Hakimin, bu takdir hakkını kullanırken, ülkenin ekonomik koşulları, tarafların sosyal ve ekonomik durumları, paranın satın alma gücü, tarafların kusur durumu, olayın ağırlığı, olay tarihi gibi özellikleri göz önünde tutması, bunun yanında olayın işverenin işçi sağlığı ve güvenliği önlemlerini yeterince almamasından kaynaklandığı da gözetilerek gelişen hukuktaki yaklaşıma da uygun olarak tatmin duygusu yanında caydırıcılık uyandıran oranda manevi tazminat takdir edilmesi gerektiği açıkça ortadadır.

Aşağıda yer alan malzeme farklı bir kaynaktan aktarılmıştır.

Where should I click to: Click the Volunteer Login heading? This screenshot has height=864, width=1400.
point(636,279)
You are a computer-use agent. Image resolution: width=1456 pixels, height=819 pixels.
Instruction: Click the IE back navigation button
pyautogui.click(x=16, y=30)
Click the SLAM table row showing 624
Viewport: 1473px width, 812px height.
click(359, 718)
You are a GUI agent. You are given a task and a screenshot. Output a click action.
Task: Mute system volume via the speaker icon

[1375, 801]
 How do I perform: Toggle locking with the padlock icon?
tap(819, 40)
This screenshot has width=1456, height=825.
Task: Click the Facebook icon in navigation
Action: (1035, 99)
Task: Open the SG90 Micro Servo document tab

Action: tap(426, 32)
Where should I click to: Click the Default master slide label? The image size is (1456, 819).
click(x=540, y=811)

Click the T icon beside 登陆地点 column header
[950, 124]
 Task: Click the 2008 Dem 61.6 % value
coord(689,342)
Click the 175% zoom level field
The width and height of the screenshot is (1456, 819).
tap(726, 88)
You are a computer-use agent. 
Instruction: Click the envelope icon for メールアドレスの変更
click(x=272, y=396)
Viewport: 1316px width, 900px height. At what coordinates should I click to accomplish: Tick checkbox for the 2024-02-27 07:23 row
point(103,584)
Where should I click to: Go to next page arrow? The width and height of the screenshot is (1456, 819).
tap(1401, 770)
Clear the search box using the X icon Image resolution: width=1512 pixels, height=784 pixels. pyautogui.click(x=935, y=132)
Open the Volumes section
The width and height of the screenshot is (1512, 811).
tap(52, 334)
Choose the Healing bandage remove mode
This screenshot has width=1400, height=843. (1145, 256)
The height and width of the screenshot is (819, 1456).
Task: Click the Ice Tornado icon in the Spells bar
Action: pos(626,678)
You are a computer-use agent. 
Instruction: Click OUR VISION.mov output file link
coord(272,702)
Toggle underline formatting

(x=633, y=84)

Bu ilkeler gözetildiğinde, davacı sigortalılardan her biri yararına hükmedilen manevi tazminat miktarlarının az olduğu ortadadır.
O halde, davacılar vekilinin bu yönleri amaçlayan temyiz itirazları kabul edilmeli ve hüküm bozulmalıdır.
SONUÇ: Hükmün yukarıda açıklanan nedenlerle BOZULMASINA, temyiz harcının istek halinde temyiz eden davacılara iadesine , 27.11.2017 gününde oybirliğiyle karar verildi.